__Directions for this task__: From the first line of the material to the line containing "You are a GUI", inclusive, write out each line exactly, leaving out the pictures.

Segment Start: Material for this exercise

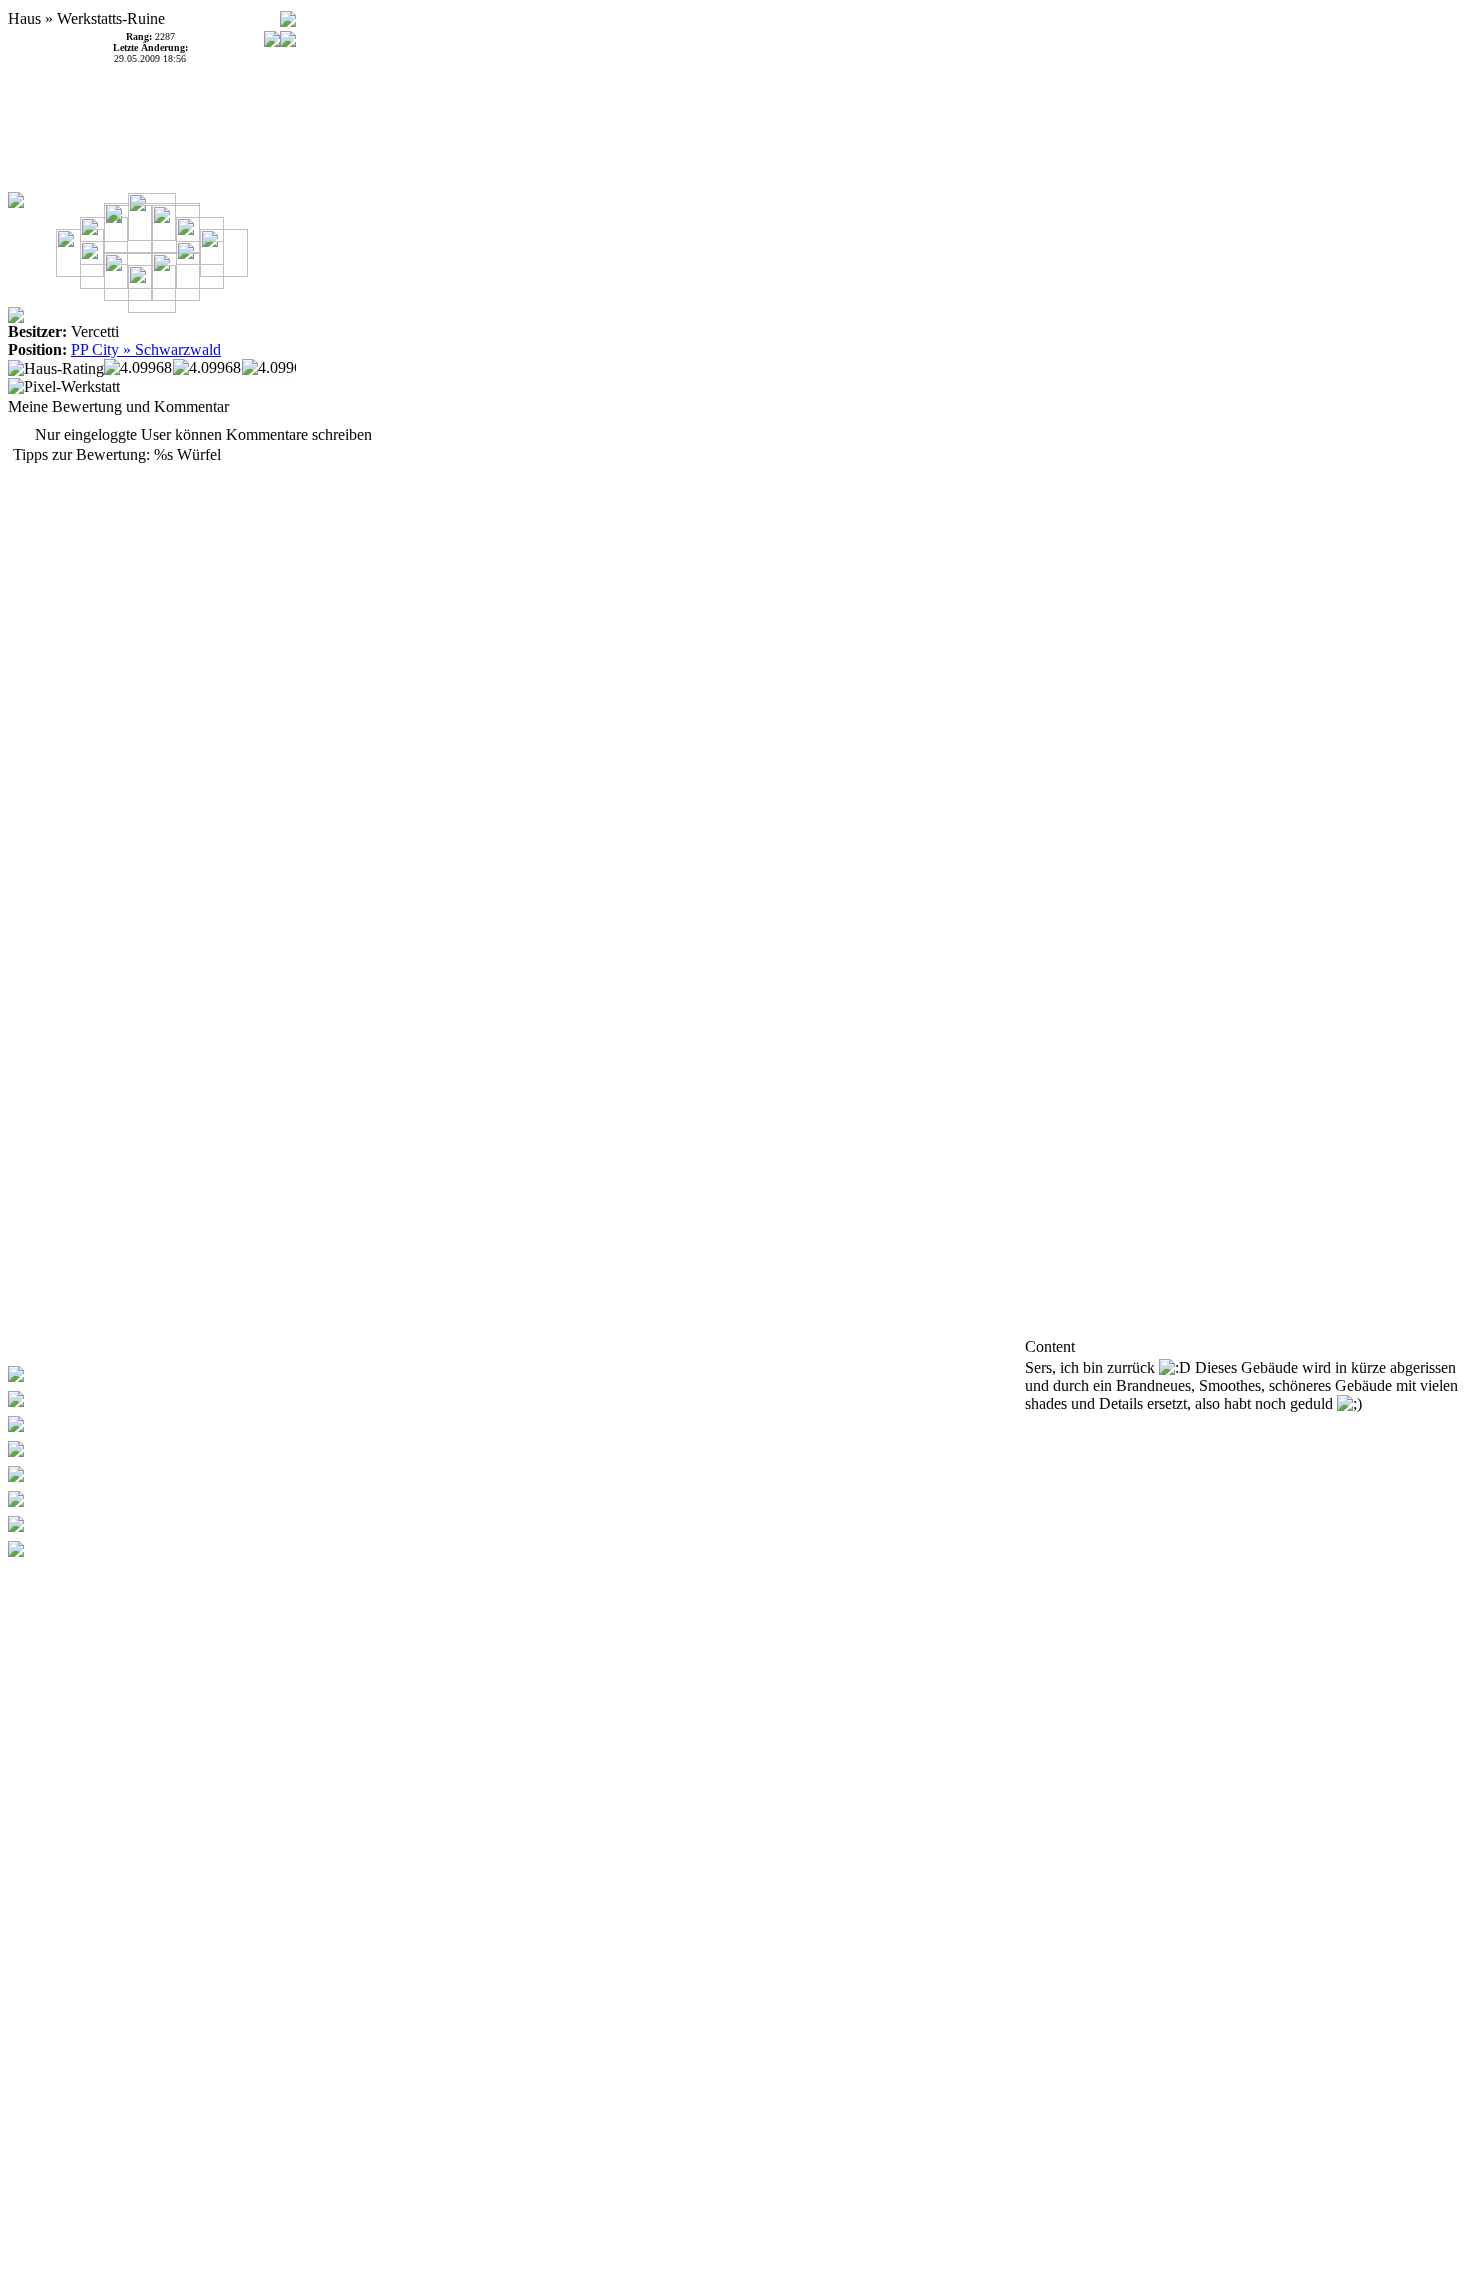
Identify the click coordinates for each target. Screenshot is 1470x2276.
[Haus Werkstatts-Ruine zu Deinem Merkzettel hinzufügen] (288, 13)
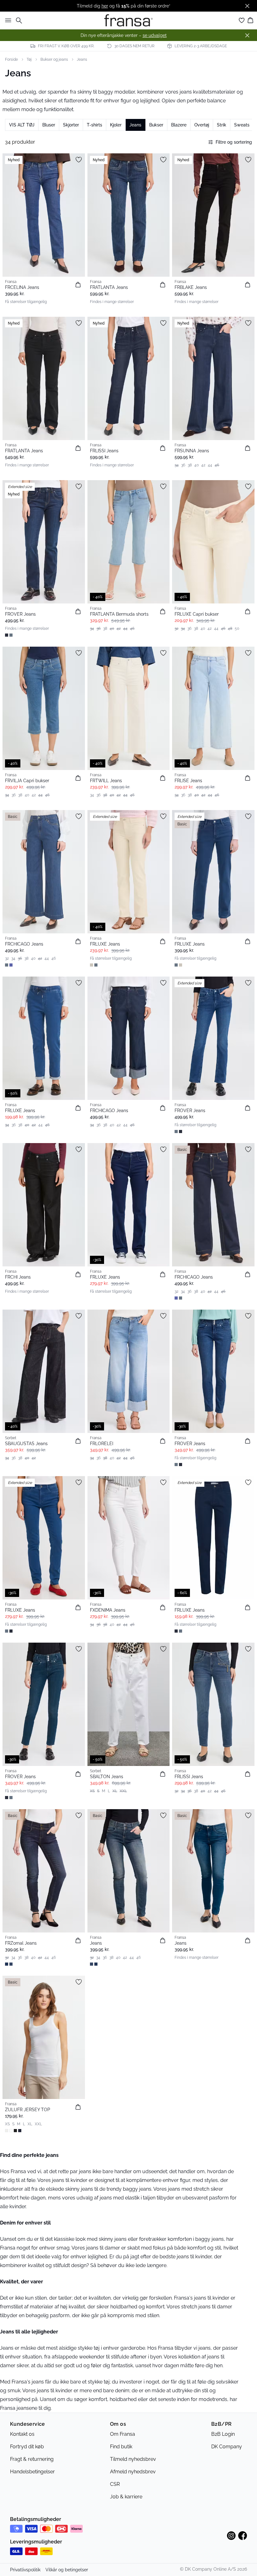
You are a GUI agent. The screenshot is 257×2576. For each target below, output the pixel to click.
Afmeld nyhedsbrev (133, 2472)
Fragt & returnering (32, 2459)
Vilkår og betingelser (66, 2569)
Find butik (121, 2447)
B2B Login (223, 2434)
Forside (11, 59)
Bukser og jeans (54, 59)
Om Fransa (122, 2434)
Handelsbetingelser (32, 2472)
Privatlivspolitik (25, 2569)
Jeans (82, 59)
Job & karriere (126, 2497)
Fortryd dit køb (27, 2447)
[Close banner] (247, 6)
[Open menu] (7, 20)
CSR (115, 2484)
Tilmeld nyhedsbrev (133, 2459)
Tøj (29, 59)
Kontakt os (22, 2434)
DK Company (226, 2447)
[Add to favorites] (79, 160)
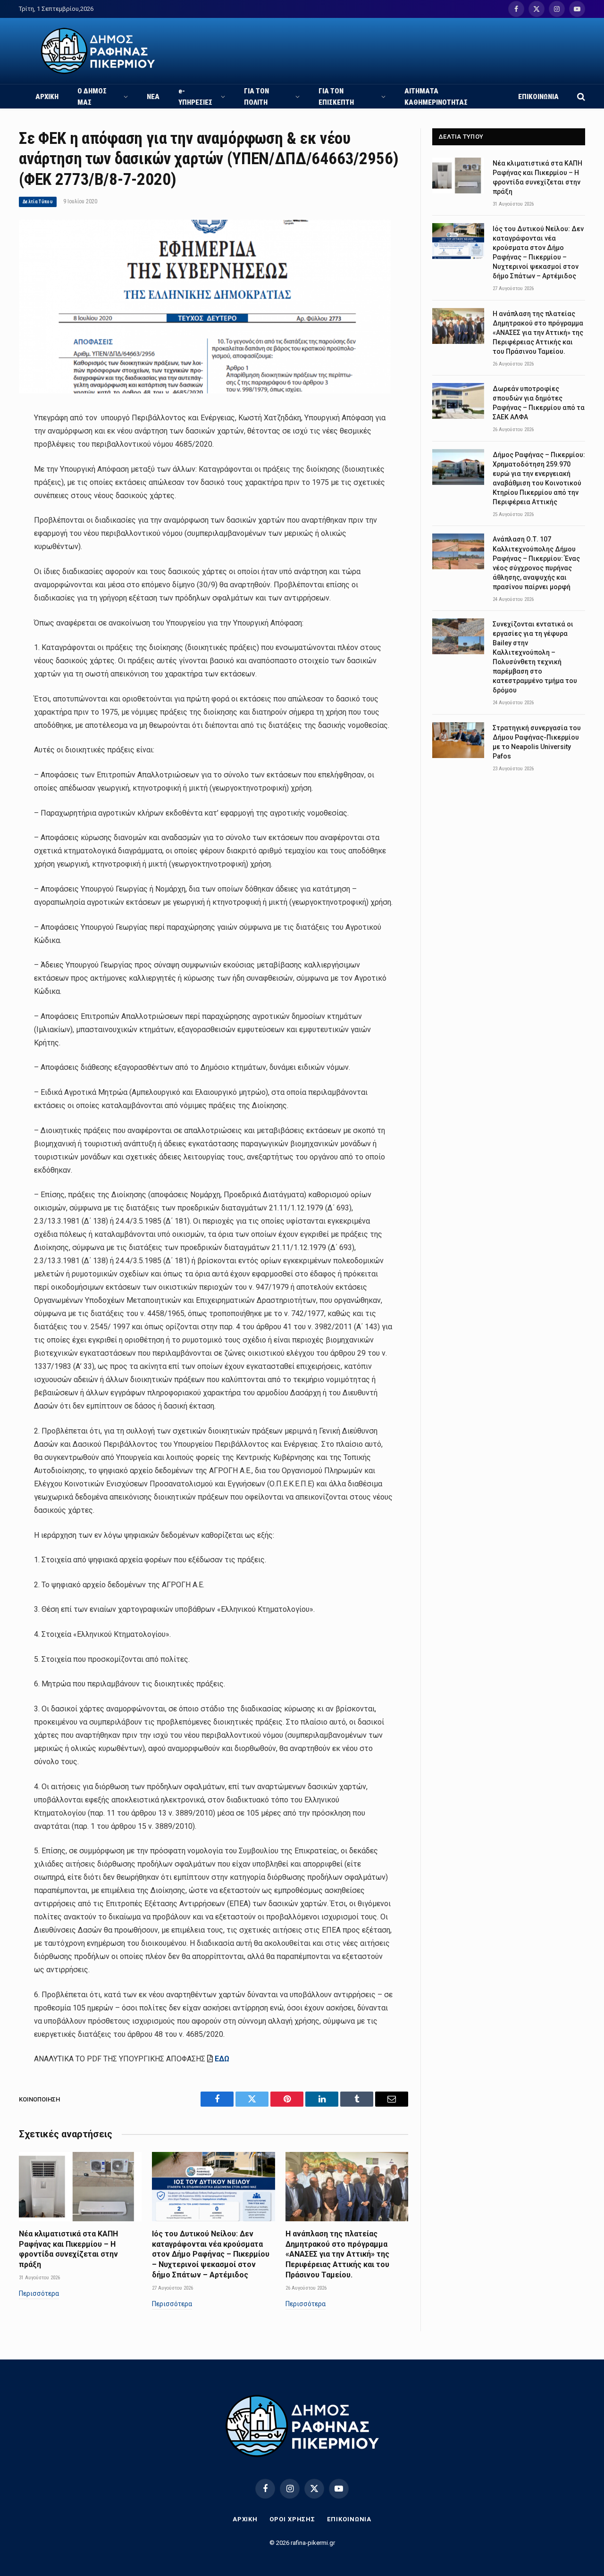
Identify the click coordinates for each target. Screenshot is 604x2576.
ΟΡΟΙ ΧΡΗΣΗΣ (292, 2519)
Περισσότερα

Segment End: Material for this exercise

__Answer to this problem__:
Identify the click coordinates for each target. Screenshot is 1470x2276.
[Haus Werkstatts-Ruine zu Deinem Merkzettel hinzufügen] (288, 13)
You are a GUI agent. The screenshot is 257×2576. For each target below, output the pixel to click.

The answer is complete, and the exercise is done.